--- THE TASK ---
Sift through the material below and return the lines with "Maranhão".

--- RECORDS FOR THE TASK ---
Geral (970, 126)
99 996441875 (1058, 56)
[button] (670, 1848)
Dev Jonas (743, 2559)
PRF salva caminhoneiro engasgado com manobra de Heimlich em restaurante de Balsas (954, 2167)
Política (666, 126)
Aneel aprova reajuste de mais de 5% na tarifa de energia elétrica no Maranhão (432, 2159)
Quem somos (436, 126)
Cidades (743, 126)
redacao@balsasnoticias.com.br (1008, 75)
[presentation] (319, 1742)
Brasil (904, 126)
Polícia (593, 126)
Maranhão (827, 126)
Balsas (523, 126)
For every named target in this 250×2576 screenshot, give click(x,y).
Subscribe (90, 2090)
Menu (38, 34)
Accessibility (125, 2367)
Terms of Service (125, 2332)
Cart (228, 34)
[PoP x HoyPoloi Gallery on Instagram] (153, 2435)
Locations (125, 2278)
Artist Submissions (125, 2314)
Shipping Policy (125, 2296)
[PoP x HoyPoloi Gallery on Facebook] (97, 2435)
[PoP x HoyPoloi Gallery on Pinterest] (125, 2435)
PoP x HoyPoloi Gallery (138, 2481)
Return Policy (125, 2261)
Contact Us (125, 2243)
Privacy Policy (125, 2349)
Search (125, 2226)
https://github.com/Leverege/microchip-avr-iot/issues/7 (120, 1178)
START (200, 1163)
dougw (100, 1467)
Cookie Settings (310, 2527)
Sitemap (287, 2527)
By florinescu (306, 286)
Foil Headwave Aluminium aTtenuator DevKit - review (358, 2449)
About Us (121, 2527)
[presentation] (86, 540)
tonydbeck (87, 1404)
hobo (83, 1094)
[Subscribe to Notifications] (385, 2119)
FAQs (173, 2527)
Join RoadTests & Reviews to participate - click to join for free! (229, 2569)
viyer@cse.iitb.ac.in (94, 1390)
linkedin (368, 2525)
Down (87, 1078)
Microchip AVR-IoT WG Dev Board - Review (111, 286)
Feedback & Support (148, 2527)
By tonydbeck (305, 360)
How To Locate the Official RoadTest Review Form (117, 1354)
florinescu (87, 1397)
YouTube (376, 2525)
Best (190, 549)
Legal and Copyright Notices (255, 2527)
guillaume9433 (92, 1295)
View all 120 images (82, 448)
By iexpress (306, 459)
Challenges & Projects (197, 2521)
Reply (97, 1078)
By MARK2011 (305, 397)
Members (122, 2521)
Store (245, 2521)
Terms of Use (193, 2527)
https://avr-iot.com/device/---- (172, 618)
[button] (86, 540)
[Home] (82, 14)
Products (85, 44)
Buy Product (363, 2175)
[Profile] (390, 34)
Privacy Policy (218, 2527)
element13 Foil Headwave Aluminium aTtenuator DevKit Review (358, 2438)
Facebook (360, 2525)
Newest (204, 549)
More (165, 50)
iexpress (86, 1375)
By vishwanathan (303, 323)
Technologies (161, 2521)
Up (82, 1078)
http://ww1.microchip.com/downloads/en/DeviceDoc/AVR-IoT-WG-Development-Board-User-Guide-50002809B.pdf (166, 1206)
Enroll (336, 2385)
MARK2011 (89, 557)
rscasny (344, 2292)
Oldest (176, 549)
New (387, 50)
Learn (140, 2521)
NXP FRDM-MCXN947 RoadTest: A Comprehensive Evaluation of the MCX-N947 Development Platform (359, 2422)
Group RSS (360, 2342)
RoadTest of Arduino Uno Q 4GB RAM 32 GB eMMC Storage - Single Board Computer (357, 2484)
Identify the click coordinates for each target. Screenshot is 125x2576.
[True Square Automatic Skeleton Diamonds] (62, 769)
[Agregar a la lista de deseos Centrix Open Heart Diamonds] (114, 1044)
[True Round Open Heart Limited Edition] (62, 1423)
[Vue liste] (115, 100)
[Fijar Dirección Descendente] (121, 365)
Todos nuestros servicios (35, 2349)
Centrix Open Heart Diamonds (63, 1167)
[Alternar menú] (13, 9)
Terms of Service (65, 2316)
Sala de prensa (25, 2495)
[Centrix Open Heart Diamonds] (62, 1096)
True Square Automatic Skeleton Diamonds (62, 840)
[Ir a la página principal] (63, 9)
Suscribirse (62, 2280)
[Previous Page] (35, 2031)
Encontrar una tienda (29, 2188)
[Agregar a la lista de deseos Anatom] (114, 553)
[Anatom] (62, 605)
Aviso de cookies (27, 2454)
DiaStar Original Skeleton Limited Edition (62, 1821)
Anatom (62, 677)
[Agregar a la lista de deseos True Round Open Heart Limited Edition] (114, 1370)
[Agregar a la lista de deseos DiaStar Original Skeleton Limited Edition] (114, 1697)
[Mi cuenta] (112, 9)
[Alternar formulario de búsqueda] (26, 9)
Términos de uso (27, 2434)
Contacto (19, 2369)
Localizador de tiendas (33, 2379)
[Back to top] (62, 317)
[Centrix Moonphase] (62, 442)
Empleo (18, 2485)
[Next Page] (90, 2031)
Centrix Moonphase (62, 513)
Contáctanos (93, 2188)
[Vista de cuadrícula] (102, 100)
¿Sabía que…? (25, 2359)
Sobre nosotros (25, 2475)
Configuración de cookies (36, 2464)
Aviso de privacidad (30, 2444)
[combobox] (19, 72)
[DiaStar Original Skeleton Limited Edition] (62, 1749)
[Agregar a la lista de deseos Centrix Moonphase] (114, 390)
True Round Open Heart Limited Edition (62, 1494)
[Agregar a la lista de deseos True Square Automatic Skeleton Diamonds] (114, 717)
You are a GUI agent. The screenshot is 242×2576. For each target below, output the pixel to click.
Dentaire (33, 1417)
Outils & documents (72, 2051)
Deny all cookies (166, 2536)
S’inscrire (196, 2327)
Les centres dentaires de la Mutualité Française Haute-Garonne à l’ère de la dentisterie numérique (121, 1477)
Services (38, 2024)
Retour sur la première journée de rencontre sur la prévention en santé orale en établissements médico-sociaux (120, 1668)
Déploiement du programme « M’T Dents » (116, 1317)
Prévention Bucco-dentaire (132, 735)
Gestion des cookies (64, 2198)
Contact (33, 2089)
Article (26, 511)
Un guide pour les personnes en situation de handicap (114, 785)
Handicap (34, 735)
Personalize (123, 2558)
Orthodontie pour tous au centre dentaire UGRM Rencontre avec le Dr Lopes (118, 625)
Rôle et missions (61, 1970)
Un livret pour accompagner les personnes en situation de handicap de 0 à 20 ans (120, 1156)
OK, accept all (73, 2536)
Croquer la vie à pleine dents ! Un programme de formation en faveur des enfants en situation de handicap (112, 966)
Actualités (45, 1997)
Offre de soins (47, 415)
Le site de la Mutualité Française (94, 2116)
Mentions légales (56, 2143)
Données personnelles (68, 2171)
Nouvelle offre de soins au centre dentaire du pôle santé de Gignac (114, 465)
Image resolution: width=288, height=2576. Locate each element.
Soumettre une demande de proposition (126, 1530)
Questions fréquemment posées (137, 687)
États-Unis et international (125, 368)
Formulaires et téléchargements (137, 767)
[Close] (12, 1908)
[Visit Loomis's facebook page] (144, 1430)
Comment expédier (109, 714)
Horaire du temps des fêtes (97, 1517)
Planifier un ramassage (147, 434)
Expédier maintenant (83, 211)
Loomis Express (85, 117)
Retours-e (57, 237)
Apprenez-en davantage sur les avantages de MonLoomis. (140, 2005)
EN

--- TASK OUTPUT ---
Aneel aprova reajuste de mais de 5% na tarifa de energia elétrica no Maranhão (432, 2159)
Maranhão (827, 126)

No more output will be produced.